Hector Research Institute of Education Sciences and Psychology

INFER

Intelligent Feedback System for Observing Videotaped Classroom Situations

Our Goal

The INFER project develops and tests intelligent feedback systems for professional teaching perception for teacher training students and teachers. Using natural language processing (NLP) and machine learning (ML) methods, the systems provide immediate feedback on the perception of teaching quality, which is recorded in written reflection texts.

The Challenge

The ability to observe lessons and reflect on them in writing is a central component of high-quality teacher training. Analyzing lessons recorded on video enables the linking of conceptual professional knowledge with authentic practice.

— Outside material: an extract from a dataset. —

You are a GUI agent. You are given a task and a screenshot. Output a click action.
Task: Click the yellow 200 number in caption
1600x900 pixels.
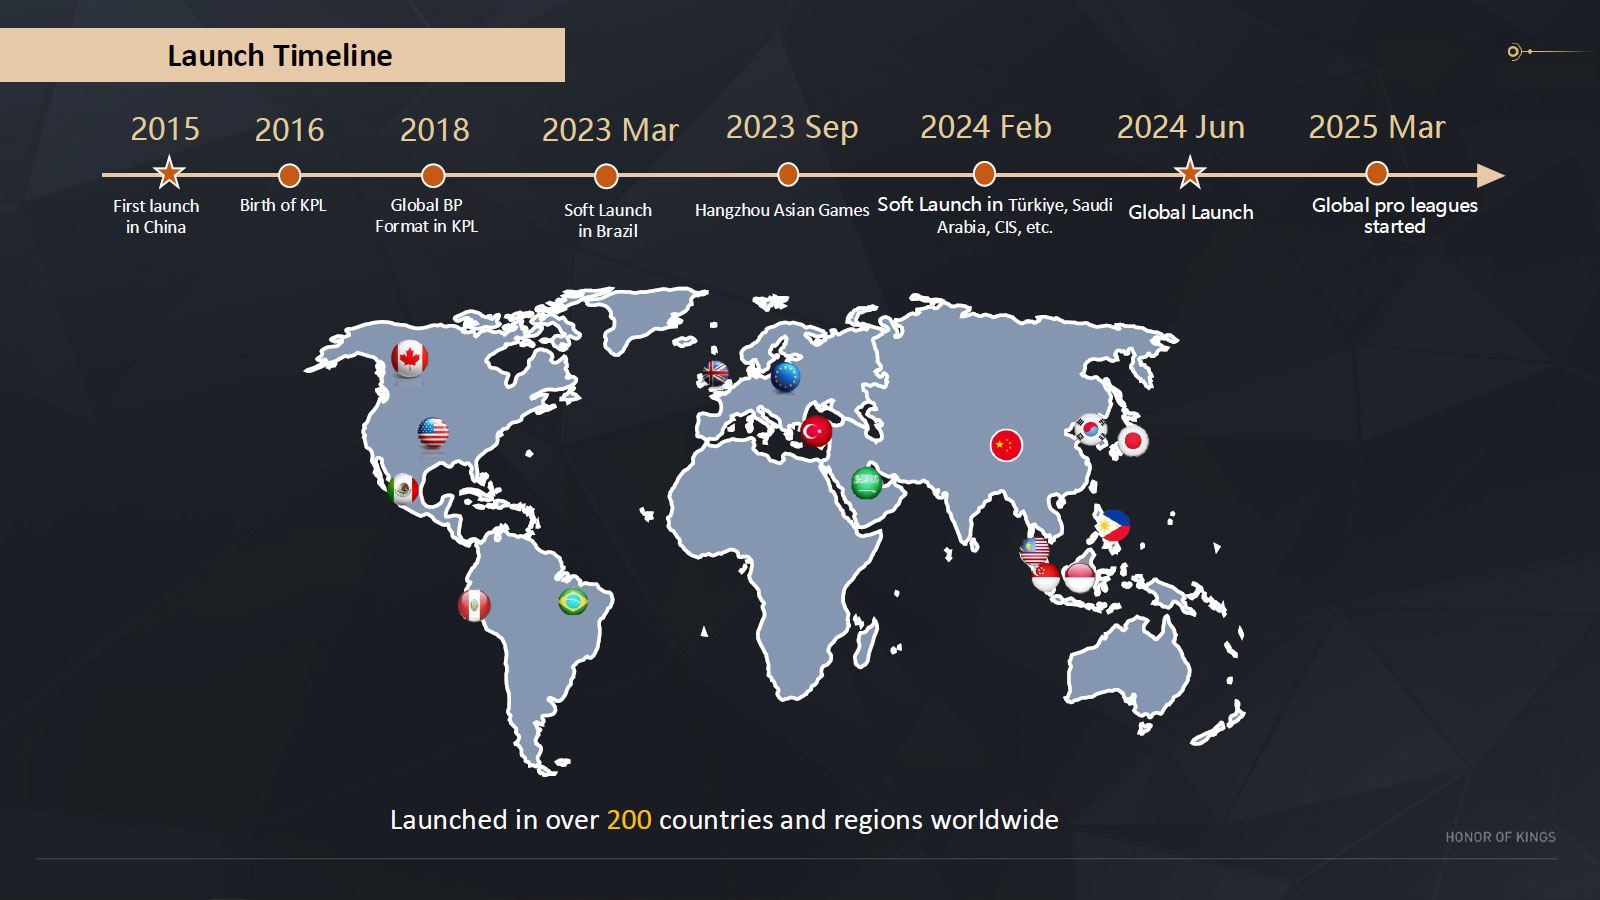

However, the systematic evaluation of these written reflection texts is very resource-intensive and prevents timely feedback to students and teachers. INFER addresses this challenge.

Our Questions

The project pursues three objectives:

  1. Automated Assessment
    Development and validation of AI models for assessing the quality of student video interpretations in written reflection texts based on the dimensions of description, explanation, and prediction.
  2. Adaptive Feedback
    Implementation of a web-based interface that provides individual, direct feedback and promotes digital self-determination among students.
  3. Scaling and Transfer
    Integration of INFER into teacher training at several universities and preparation for broader use by students and teachers.

Intervention Design

The project comprises three central phases:

  1. Phase 1 (AI Development & Validation):
    Training and validating ML models on student and teacher reflections of both staged and authentic classroom videos, comparing automated classifications with expert ratings.
  2. Phase 2 (Experimental Testing):
    Embedding INFER into a classroom management seminar at the University of Tübingen. Conducting a randomized controlled trial (RCT) to compare outcomes with traditional video-based seminars.
  3. Phase 3 (Scaling & Implementation):
    Transferring INFER to five German-speaking universities (Tübingen, LMU/TUM, Kiel, Jena, Basel). Providing manuals, training materials, and open-access resources.

Timeline

2021-2025
Preliminary work, e.g., data collection
2025-2026
System development and validation
2026
Experimental testing (pilot study)
2027
Public beta version
2027-2028
Scaling & Implementation

Project participants

The project is being conducted at the Hector Research Institute of Education Sciences and Psychology at the University of Tübingen.

Project management (Germany): 

National partners:

International partners:

  • Dr. Ha Nguyen, School of Education, University of North Carolina at Chapel Hill

The development of the INFER app is based on seed funding from the Universities of Tübingen and UNC-Chapel Hill (2025–2026).

In addition, national funding applications (e.g., DFG, Stiftung Innovation in der Hochschullehre) are planned to conduct basic research and secure long-term funding for scaling and implementation.